[Supplied entries]
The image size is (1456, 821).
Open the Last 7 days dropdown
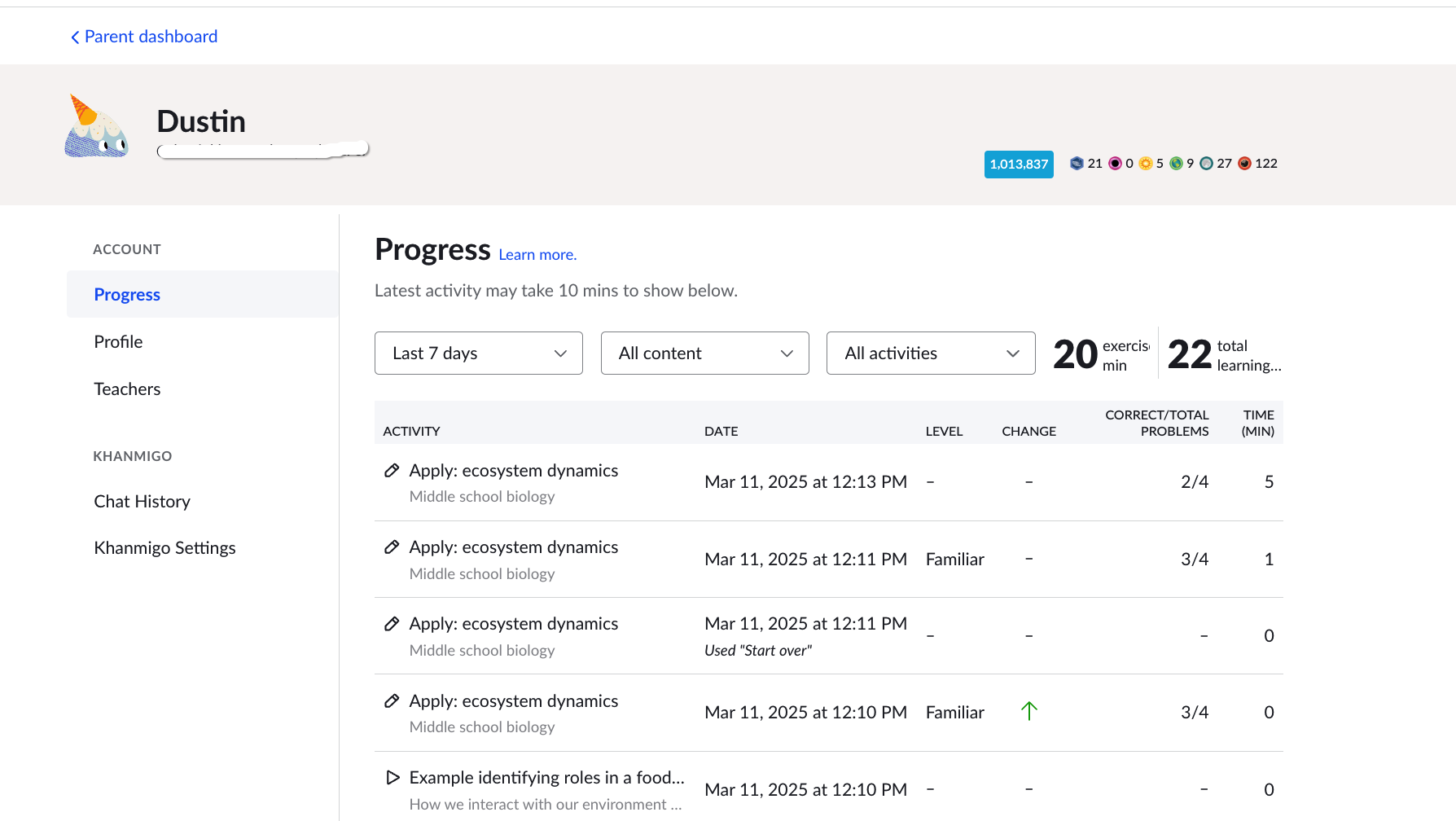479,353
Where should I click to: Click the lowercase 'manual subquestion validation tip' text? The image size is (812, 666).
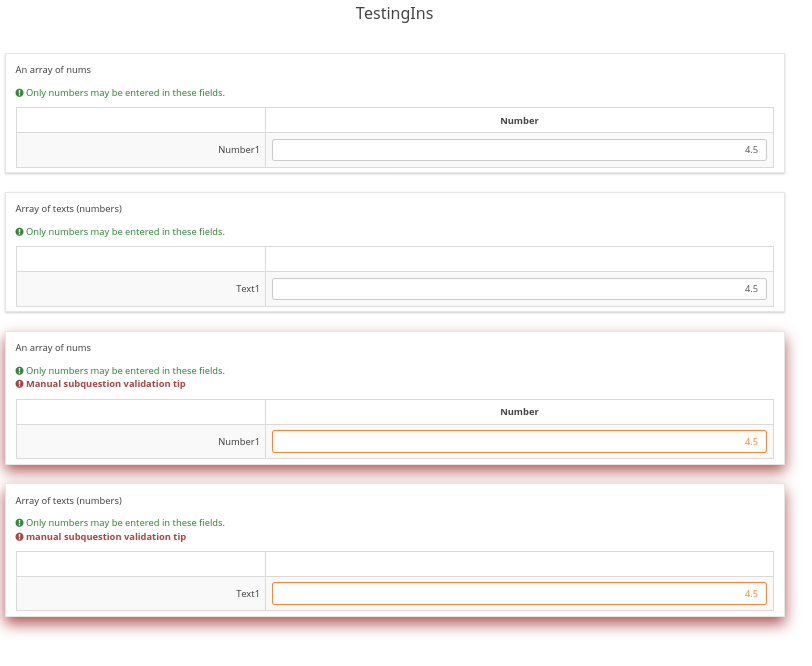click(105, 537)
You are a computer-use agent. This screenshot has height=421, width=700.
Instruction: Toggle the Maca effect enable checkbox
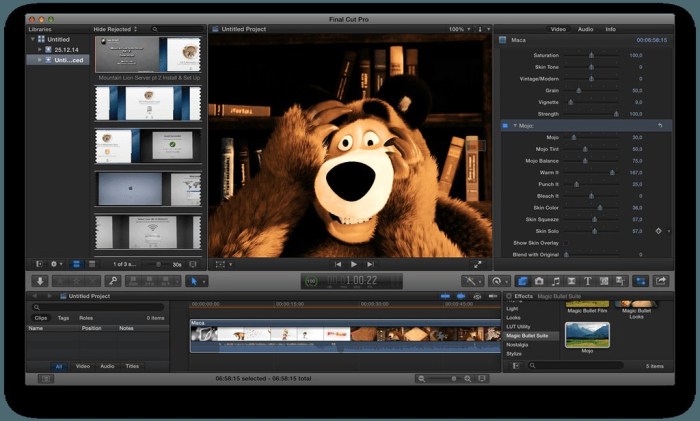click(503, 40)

[Your assignment]
Do not copy pictures. Restate exactly the lines from the one containing "Instruction: Toggle the" through the last line of the records.

[Answer to the exercise]
Instruction: Toggle the Maca effect enable checkbox
click(503, 40)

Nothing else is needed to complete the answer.